What you should do »
Could you please retype all of the entries exactly as they appear?

══ Data supplied

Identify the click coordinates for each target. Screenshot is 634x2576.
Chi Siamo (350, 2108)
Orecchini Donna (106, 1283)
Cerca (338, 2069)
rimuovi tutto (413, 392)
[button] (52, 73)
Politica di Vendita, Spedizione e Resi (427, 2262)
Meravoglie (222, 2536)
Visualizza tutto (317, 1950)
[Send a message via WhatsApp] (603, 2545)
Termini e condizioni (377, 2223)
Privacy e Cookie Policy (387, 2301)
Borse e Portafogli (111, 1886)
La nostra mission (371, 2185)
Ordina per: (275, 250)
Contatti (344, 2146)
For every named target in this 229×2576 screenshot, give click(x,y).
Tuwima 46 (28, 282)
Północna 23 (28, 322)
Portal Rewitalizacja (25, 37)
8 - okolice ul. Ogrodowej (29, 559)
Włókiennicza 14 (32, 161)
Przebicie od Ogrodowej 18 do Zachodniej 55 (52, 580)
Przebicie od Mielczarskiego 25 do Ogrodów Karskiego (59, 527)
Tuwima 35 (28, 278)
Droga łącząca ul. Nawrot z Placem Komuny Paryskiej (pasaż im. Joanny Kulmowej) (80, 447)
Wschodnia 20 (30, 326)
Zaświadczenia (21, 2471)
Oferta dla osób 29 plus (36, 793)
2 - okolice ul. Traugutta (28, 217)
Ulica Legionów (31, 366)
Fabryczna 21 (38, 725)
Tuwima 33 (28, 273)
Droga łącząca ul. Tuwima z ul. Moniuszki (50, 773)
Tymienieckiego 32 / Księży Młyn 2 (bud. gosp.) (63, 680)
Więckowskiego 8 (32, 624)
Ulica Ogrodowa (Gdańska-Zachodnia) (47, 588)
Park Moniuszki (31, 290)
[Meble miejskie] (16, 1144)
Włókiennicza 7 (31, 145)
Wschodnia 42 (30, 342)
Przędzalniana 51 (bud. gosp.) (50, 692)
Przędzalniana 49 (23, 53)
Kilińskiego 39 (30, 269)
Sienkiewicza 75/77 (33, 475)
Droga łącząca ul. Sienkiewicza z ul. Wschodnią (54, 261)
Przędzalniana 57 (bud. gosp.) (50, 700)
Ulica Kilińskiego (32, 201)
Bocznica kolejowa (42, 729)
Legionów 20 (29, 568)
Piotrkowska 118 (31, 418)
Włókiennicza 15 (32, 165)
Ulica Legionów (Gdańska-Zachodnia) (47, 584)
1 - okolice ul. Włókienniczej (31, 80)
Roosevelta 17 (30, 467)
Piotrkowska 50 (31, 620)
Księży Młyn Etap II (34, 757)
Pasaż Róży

════

Solution below »
Identify the click coordinates for each target. Screenshot is 634x2576.
Chi Siamo (350, 2108)
Orecchini Donna (106, 1283)
Cerca (338, 2069)
rimuovi tutto (413, 392)
[button] (52, 73)
Politica di Vendita, Spedizione e Resi (427, 2262)
Meravoglie (222, 2536)
Visualizza tutto (317, 1950)
[Send a message via WhatsApp] (603, 2545)
Termini e condizioni (377, 2223)
Privacy e Cookie Policy (387, 2301)
Borse e Portafogli (111, 1886)
La nostra mission (371, 2185)
Ordina per: (275, 250)
Contatti (344, 2146)
For every named target in this 229×2576 screenshot, give click(x,y).
Tuwima 46 (28, 282)
Północna 23 (28, 322)
Portal Rewitalizacja (25, 37)
8 - okolice ul. Ogrodowej (29, 559)
Włókiennicza 14 (32, 161)
Przebicie od Ogrodowej 18 do Zachodniej 55 (52, 580)
Przebicie od Mielczarskiego 25 do Ogrodów Karskiego (59, 527)
Tuwima 35 (28, 278)
Droga łącząca ul. Nawrot z Placem Komuny Paryskiej (pasaż im. Joanny Kulmowej) (80, 447)
Wschodnia 20 (30, 326)
Zaświadczenia (21, 2471)
Oferta dla osób 29 plus (36, 793)
2 - okolice ul. Traugutta (28, 217)
Ulica Legionów (31, 366)
Fabryczna 21 (38, 725)
Tuwima 33 (28, 273)
Droga łącząca ul. Tuwima z ul. Moniuszki (50, 773)
Tymienieckiego 32 / Księży Młyn 2 (bud. gosp.) (63, 680)
Więckowskiego 8 (32, 624)
Ulica Ogrodowa (Gdańska-Zachodnia) (47, 588)
Park Moniuszki (31, 290)
[Meble miejskie] (16, 1144)
Włókiennicza 7 (31, 145)
Wschodnia 42 (30, 342)
Przędzalniana 51 (bud. gosp.) (50, 692)
Przędzalniana 49 (23, 53)
Kilińskiego 39 (30, 269)
Sienkiewicza 75/77 (33, 475)
Droga łącząca ul. Sienkiewicza z ul. Wschodnią (54, 261)
Przędzalniana 57 (bud. gosp.) (50, 700)
Ulica Kilińskiego (32, 201)
Bocznica kolejowa (42, 729)
Legionów 20 (29, 568)
Piotrkowska 118 (31, 418)
Włókiennicza 15 (32, 165)
Ulica Legionów (Gdańska-Zachodnia) (47, 584)
1 - okolice ul. Włókienniczej (31, 80)
Roosevelta 17 (30, 467)
Piotrkowska 50 (31, 620)
Księży Młyn Etap II (34, 757)
Pasaż Róży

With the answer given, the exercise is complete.